Minha vida é infinitamente melhor com você ao meu lado. E é isso que torna tudo isso tão difícil; é por isso que não consigo encontrar as palavras de que preciso. Eu sinto medo quando penso que tudo vai acabar em breve. Não estou com medo apenas por mim — sinto medo também por você e pelos nossos filhos. Sinto meu coração se despedaçar por saber que vou causar tanta dor a vocês. Eu não sei o que fazer para melhorar isso. Posso apenas lembrá-lo das razões pelas quais me apaixonei por você desde o começo. Também quero expressar minha tristeza por magoá-lo, assim como aos nossos lindos filhos. Dói muito pensar que seu amor por mim também será a fonte de tanta angústia.
Mas eu realmente acredito que, embora o amor possa ferir, ele também seja capaz de curar... E é por isso que eu escrevi uma outra carta.
Por favor, não a leia. Eu não a escrevi para você, para nossas famílias ou mesmo para nossos amigos. Duvido muito que eu ou você já conheçamos a mulher que deverá receber a outra carta. Perceba: aquela carta deve ser entregue para a mulher que irá lhe curar, aquela que fará com que você volte a se sentir inteiro.

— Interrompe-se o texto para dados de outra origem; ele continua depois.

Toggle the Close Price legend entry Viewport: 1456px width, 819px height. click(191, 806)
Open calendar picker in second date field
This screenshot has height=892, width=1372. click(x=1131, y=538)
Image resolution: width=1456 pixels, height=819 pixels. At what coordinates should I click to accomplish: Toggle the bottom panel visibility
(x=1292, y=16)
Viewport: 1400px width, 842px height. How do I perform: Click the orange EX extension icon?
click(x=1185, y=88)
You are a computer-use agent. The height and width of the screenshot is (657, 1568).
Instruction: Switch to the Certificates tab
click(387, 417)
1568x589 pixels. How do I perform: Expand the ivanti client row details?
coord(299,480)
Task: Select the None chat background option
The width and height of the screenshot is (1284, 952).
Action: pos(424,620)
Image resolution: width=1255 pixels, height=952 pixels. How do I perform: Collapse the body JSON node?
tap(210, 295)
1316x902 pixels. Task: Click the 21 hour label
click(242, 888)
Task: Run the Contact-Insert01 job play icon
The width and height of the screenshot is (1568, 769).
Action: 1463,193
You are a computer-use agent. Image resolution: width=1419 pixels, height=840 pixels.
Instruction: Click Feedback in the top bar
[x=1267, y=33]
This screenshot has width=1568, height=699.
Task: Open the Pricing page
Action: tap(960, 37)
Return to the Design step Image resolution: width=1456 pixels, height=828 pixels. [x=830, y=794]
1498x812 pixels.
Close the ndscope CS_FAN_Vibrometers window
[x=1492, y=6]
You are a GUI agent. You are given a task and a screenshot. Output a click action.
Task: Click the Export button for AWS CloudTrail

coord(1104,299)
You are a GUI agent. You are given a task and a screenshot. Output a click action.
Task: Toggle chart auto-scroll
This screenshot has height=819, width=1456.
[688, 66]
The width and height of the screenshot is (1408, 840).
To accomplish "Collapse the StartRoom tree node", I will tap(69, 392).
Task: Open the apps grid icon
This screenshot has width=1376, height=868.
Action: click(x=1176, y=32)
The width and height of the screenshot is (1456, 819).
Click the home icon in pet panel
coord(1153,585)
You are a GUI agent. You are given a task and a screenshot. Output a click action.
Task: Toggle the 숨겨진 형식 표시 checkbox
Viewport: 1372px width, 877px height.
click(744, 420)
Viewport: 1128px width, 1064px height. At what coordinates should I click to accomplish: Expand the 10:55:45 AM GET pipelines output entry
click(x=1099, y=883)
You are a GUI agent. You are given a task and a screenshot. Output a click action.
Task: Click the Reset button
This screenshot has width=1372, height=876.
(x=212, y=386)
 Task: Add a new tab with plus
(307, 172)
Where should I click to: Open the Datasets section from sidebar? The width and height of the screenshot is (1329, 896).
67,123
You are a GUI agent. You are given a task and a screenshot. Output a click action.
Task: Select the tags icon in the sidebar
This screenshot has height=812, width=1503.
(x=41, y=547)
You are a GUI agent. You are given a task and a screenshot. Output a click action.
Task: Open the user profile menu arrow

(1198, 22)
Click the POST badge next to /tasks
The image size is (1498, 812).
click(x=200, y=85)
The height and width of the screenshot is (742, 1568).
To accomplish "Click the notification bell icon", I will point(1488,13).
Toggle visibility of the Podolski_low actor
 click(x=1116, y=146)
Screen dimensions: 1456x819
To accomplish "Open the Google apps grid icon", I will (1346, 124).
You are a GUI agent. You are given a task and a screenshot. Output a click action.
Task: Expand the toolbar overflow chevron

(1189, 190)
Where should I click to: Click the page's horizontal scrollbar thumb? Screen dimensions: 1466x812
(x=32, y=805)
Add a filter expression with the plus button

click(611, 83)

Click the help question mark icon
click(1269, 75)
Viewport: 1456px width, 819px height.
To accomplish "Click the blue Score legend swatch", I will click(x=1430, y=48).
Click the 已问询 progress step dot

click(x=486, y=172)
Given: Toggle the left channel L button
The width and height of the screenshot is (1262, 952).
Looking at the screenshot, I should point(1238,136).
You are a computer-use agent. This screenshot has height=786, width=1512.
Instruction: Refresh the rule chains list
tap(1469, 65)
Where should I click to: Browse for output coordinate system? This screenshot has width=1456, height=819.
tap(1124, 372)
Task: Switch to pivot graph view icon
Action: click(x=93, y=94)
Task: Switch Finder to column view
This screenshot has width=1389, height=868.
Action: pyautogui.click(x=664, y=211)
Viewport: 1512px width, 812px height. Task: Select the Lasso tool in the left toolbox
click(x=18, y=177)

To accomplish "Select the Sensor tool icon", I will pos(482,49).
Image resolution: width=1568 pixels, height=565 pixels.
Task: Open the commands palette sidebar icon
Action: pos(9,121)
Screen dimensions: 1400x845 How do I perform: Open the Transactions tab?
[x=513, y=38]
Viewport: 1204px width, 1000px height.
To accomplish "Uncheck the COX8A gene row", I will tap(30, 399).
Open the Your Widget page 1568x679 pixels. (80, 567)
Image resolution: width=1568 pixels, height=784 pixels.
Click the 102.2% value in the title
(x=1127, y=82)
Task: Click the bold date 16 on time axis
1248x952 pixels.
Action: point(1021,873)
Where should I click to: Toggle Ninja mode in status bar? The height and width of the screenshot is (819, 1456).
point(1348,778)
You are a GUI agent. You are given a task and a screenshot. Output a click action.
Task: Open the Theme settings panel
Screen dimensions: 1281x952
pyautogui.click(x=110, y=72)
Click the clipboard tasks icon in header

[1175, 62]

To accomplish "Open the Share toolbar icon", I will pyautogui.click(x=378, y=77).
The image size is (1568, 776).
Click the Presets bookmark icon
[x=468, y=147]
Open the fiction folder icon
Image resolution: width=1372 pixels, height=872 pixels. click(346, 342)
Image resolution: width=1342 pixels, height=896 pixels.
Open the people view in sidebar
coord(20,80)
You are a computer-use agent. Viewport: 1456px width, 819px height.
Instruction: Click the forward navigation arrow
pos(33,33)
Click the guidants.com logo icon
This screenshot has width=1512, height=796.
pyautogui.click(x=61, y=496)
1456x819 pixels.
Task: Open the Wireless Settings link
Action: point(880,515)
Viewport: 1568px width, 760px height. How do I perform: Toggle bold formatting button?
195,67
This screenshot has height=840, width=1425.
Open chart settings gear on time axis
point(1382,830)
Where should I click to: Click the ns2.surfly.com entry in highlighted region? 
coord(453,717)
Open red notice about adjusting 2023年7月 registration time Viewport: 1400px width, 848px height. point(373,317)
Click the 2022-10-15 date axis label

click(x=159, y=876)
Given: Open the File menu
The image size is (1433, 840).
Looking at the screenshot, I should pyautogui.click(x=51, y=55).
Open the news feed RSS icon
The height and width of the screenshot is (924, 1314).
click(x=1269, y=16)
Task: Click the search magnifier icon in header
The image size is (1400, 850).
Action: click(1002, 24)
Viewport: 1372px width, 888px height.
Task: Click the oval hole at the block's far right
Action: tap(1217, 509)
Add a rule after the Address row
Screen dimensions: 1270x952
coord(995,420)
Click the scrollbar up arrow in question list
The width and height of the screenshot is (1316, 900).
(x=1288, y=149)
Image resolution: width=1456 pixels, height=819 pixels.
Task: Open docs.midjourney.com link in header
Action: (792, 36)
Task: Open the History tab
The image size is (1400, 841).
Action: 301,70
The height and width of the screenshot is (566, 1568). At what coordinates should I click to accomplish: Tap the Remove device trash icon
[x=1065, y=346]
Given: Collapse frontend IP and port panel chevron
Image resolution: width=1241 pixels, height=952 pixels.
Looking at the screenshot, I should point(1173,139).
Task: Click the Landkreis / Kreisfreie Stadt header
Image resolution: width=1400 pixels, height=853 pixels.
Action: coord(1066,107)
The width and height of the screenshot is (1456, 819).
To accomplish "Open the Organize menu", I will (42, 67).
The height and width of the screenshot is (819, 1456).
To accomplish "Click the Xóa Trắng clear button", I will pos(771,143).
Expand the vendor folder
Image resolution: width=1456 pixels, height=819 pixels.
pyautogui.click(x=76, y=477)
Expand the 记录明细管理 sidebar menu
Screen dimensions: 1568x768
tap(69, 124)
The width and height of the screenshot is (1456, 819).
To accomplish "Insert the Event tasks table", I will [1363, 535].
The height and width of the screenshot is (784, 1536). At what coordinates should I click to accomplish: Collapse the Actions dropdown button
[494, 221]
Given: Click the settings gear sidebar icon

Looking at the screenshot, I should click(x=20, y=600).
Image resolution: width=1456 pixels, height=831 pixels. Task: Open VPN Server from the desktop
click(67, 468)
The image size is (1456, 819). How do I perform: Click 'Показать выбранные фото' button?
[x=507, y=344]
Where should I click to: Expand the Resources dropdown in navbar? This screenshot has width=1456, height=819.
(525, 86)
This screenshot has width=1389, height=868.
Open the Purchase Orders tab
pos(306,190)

Eu sei que, neste momento, você não consegue imaginar algo assim. Pode levar meses, pode levar anos, mas, depois de algum tempo, você entregará essa carta para outra mulher. Confie nos seus instintos, assim como eu fiz na noite em que se aproximou de mim pela primeira vez. Você saberá o momento e o local para fazer o que lhe peço, assim como saberá quem é a mulher que merece lê- la. E, quando souber quem é essa pessoa, confie nestas palavras: Em algum lugar, de algum modo, estarei sorrindo e feliz por vocês dois.
Com amor, Carly

***

DEPOIS DE RELER A CARTA, Alex a colocou de volta em seu envelope e guardou-a no cofre. Do lado de fora da janela, o céu estava cheio de nuvens iluminadas pelo luar, brilhando com uma incandescência quase sobrenatural. Ele olhou para cima, pensando em Carly e em Katie. Carly lhe disse para confiar em seus instintos; disse-lhe que saberia o que fazer com a carta. E, repentinamente, percebeu que Carly tinha razão. Pelo menos, em metade de suas afirmações. Ele sabia que queria entregar a carta a Katie. Mas ainda não tinha cer- teza se ela estava preparada para recebê-la.